Evidence from Project Follow-Through:
Project Follow-Through was originally conceived as a social program in "The War Against Poverty", but, due to lack of funding, ended up morphing instead into the largest educational experiment in history. It ran nine years from 1968 to 1977, cost like a billion bucks, and involved over 200,000 students in over 170 communities across the US, from kindergarten though to grade three.
It had a 'planned variation' design, otherwise described as a 'horse race' between all the different models popular in the field of education at the time, comparing them as composite wholes to find which worked best (rather than prematurely trying to isolate the effects of different variables within the models). And despite some name changes, the range of ideas in these models is pretty much representative of the common ideas in the field today.
Each school site was 'sponsored' by one of the competing models, or was self-sponsored. Sponsors got funding and some support to make sure their models actually got implemented in all the schools they were responsible for.
The majority of involved communities had disadvantaged populations, and the average level of performance in the controls was at the 20th percentile.
Data was handled by two third-parties, with Stanford Research Institute using a variety of standardized achievement tests to collect it all, and Abt Associates doing the analysis.
Here's a graph showing performance in different basic skills for the nine models with sufficient data to evaluate, relative to that 20th percentile baseline:
Pretty striking, eh?
Here's another graph showing children's gains/losses for the nine models in the area of basic skills (the above-graphed skills lumped together), cognitive skills (things like problem solving, creative thinking, etc), and affective skills (things like self-esteem, sense of responsibility for own learning, attitude towards school, etc). Baseline zero represents children who did not participate in Follow-Through.
You can see along the bottom that although models had been pre-classified as focused on primarily addressing one of these three areas, none of the 'affective' models had a positive effect on affective skills, and none of models had a positive effect on cognitive skills except for 'basic skills-oriented' DI, which raised everything, and quite a lot.
Also, while I've never looked very deeply into the details of the other models (for rather the same reason you don't look very deeply into the details of various tribal witch-doctor systems when you want to know about physics), I'd bet that DI was the sponsor with the most problems getting sites to implement the model properly. These results by no means show the limits of what DI can do.
Follow Through was by far the largest and best-funded experiment, doing the most comprehensive comparison of DI and the other competing 'theories' in the field.
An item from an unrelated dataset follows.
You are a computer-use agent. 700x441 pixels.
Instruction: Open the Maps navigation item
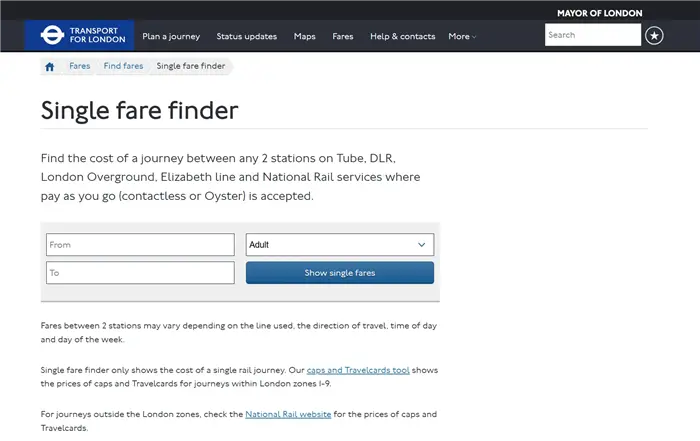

It is also easy to tell as a dramatic story, hence my selection of it for an introduction.
However, there have been many other interesting experiments since, demonstrating impressive things that DI makes possible (and confirming that both low-performers and high-performers are best served by DI!). One researcher who conducted a meta-analysis of 34 studies making 173 direct experimental comparisons of DI and non-DI educational interventions said this:
The mean effect size average per study is more that .75, which confirms that the overall effect is substantial. … effects of .75 and above are rare in educational research. DI's consistent achievement of such scores is unique in educational research. [My emphasis]
Again, I'll list resources at the end. At this point, I'm going to move on from evidence demonstrating DI's outstanding superiority in the field of education, to the theory of DI itself.
A quick sketch of the basic theory:
The LessWrong audience should be uniquely prepared to 'click' on DI theory, already understanding things like extensional/intensional definitions, 'looking into the dark', thingspace, and being more likely to respond with a "hm, that sounds like it might be interesting" than a blank look if someone says 'guided induction'.
Still, because of the depth of the subject, I had particular trouble in compressing this section, because I had to choose between:
a) Writing this section as a detailed-and-easy-to-follow intro to the very beginning, but leaving you with no clear idea of how far it goes from there
or
b) Writing it as a super-abridged whirlwind tour in order to better capture the full breadth, but with some risk of ending up burying you in an avalanche of new terminology and lightning jumps from concept to concept
I ended up opting for (b) here, since a tutorial for the basics already exists as an online open module at Athabasca University (as usual, link later), and my purpose in this post is, as I said, more to pique interest than to teach.
[But again, if you find the whirlwind below more confusing than intriguing, please help me fix that with some feedback.]
So, I'm gonna jump right in and kick things off the same way as the book Theory of Instruction: Principles and Applications, and tell you that 'the analysis of cognitive learning is at the intersection of three other analyses'. One is the behavioral analysis of the learner, also called the 'response-locus analysis' in DI. It's covered in DI theory, but all I'm gonna do here is note that and move on to the other two analyses: that of the communication used to teach, and that of the knowledge systems being taught.
These, the analysis of communications and the analysis of knowledge systems, form the 'stimulus-locus analysis', and are the utterly fascinating first focus of DI.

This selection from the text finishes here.